Можно было бы выбрать из «Семнадцати» два десятка восхитительных ситуаций, которые, кажется, струятся из-под пера Бута Таркингтона, одной из лучших является сцена между героем и его матерью, когда этот esprit terrible, его сестра, кажется, стоит между ним и дамой его мыслей. И «Пенрод» полон их. Описание входа этого молодого галантного кавалера в общество — одно из лучших у мистера Таркингтона. Ожидается, что Пенрод, согласно правилам танцевальных академий, найдет партнершу для котильона. Его обязанность — нанести визит единственной свободной молодой леди, мисс Реннсдейл, восьми лет. Пенрод, тщательно обученный, наносит свой визит.

Благовоспитанная горничная проводила давно опаздывающего претендента к ней, где она сидела на диване рядом с няней. Благовоспитанная горничная невозмутимо объявила о нем, когда он вошел.

«Мистер Пенрод Скофилд!»

Мисс Реннсдейл внезапно разразилась громкими рыданиями.

«О!» — завыла она. — «Я так и знала, что это будет он!»

Невозмутимость благовоспитанной горничной мгновенно исчезла — как и ее благовоспитанность. Она хлопнула рукой по рту и убежала, издавая звуки. Няня, однако, принялась утешать свою убитую горем подопечную и вскоре преуспела в восстановлении у мисс Реннсдейл подобия того самообладания, с которым леди принимает посетителей и принимает приглашения на танцы котильонов. Но она продолжала всхлипывать с интервалами.

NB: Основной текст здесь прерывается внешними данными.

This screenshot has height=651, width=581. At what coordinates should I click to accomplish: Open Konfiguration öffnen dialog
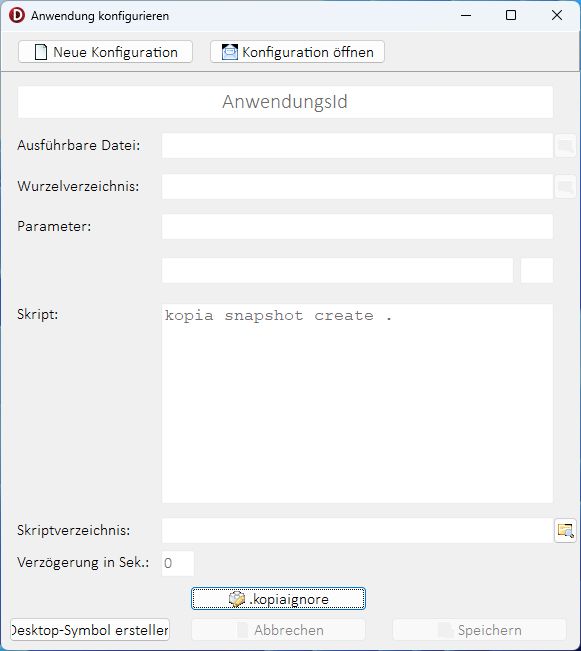tap(297, 52)
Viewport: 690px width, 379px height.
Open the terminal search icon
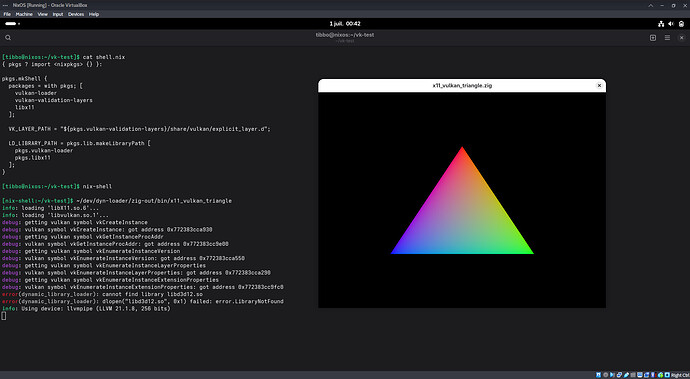(x=8, y=38)
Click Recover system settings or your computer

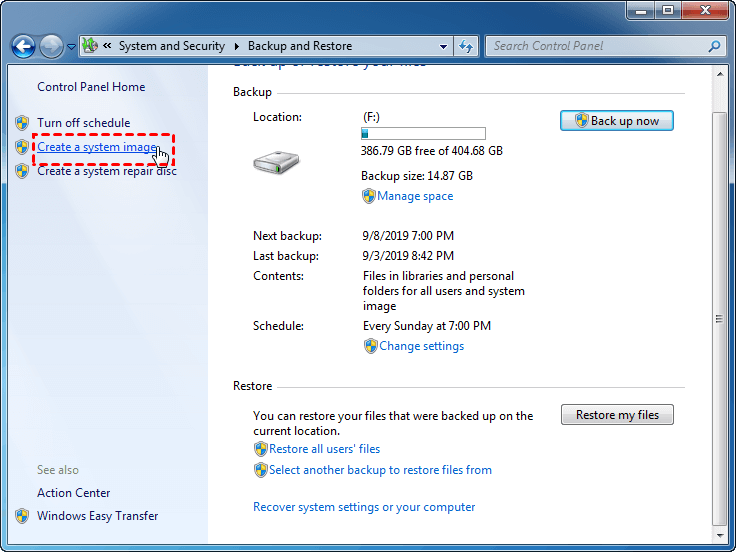tap(364, 507)
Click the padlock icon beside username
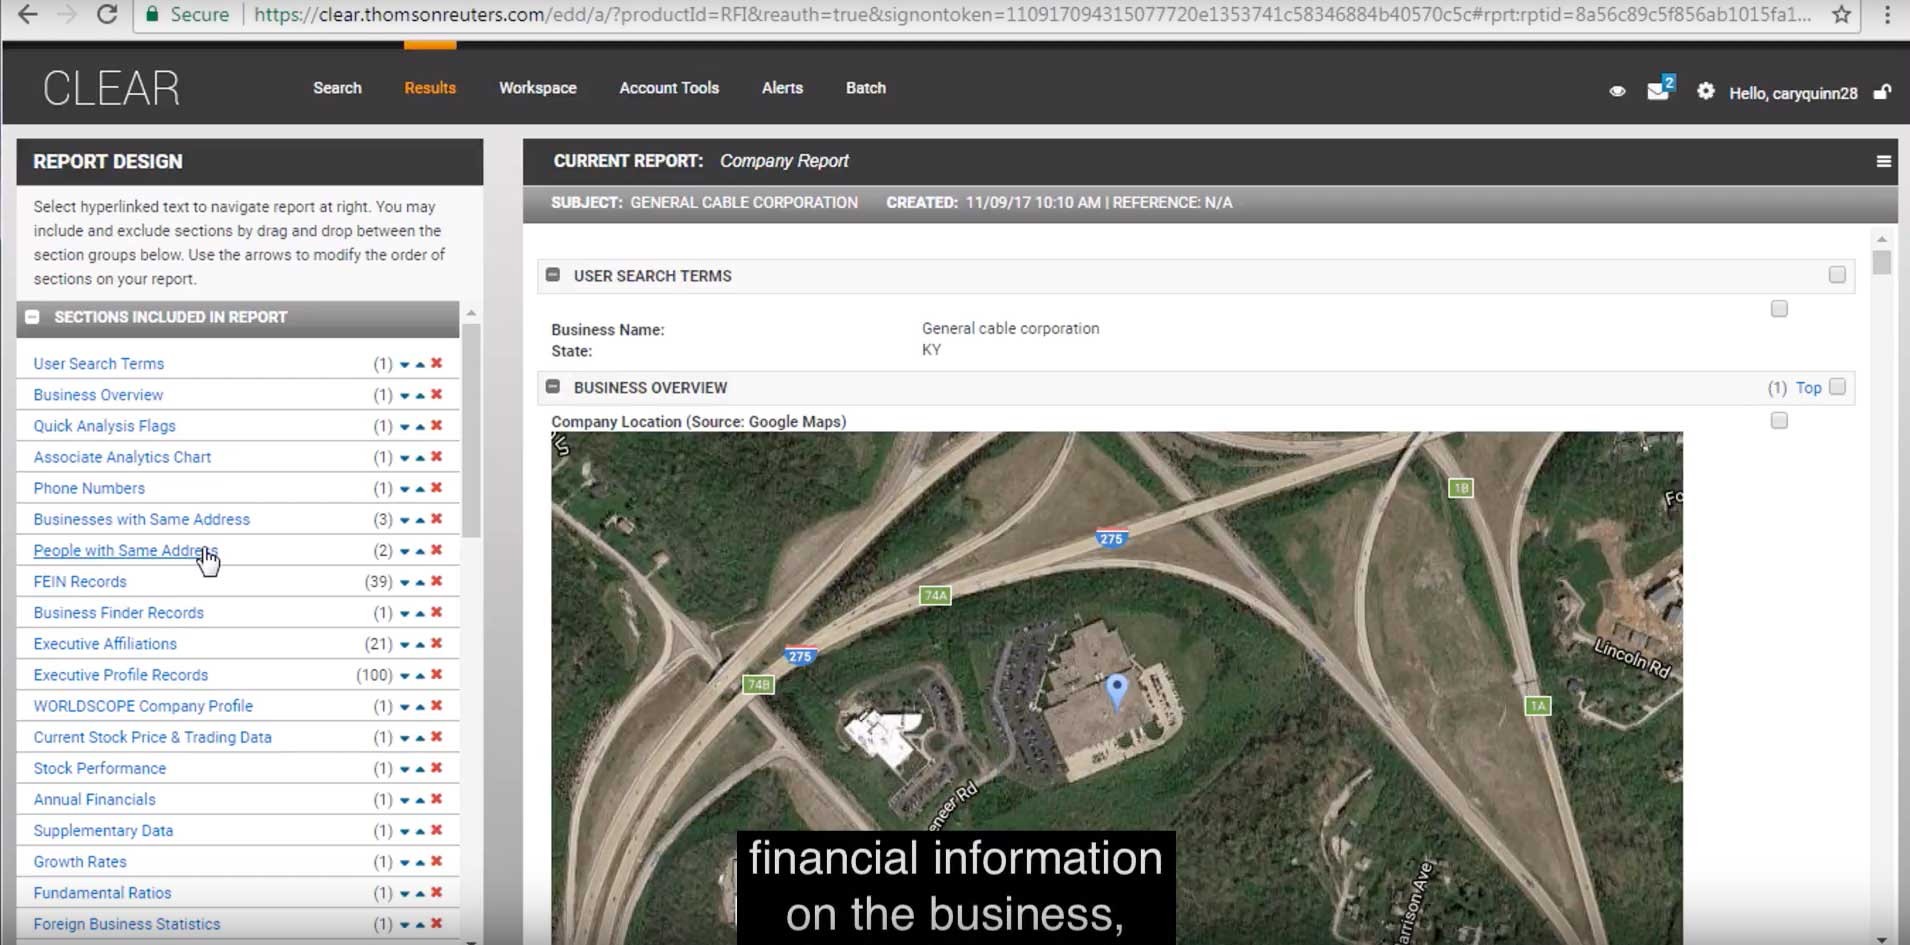This screenshot has height=945, width=1910. click(x=1881, y=92)
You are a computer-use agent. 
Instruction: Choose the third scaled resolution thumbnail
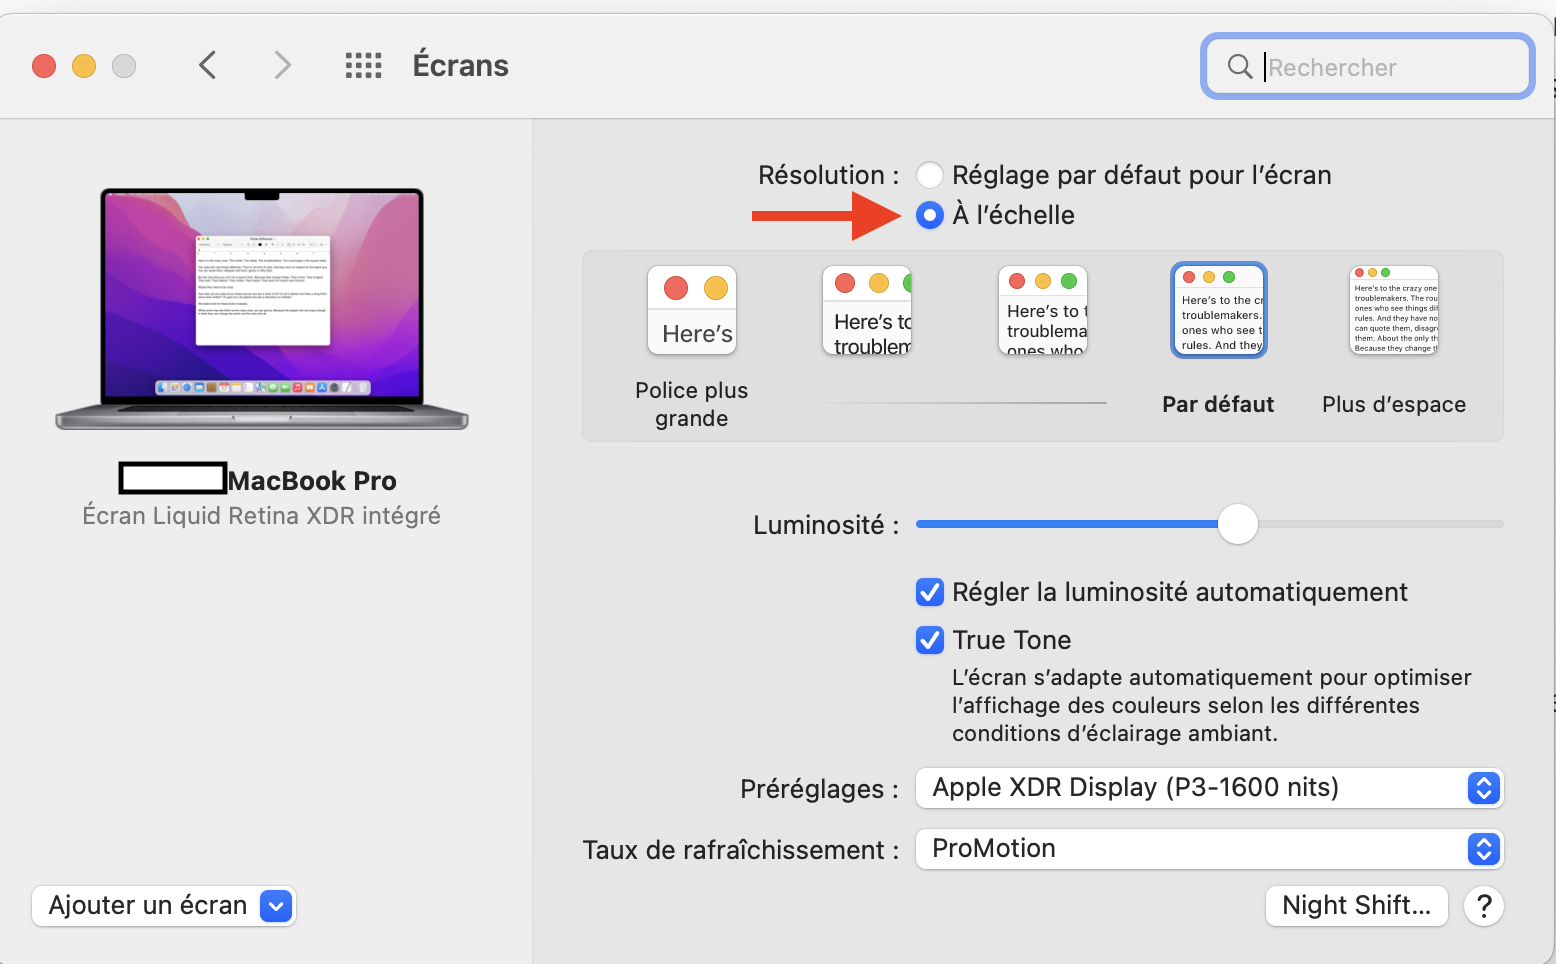(x=1043, y=310)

Чувствуя себя, возможно, в невыгодном положении, Пенрод с некоторым смущением предложил свою руку на завтра. Следуя форме, предписанной профессором Барте, он сделал несколько шагов к пораженной леди и формально поклонился.

«Надеюсь», — сказал он по заученному, — «вы здоровы, и ваши родители также в добром здравии. Могу ли я иметь удовольствие танцевать котильон в качестве вашего партнера завтра днем?»

Влажные глаза мисс Реннсдейл без удовольствия искали его лицо, и дрожь сотрясала ее маленькие плечи; но няня прошептала ей наставительно, и она сделала большое усилие.

«Я б-благодарю вас з-за ваше вежливое п-приглашение; и я п-принимаю...» До этого момента она продвинулась, когда эмоции снова одолели ее. Она неистово забила кулаками и пятками по дивану. «О, я так хотела, чтобы это был Джорджи Бассетт!»

«Нет, нет, нет!» — сказала няня и прошептала настойчиво, после чего мисс Реннсдейл смогла завершить свое согласие.

«И я п-принимаю с у-удовольствием!» — простонала она и немедленно, издав громкий вопль, бросилась лицом вниз на диван, судорожно вцепившись в свою няню.

Несколько смущенный, Пенрод снова поклонился.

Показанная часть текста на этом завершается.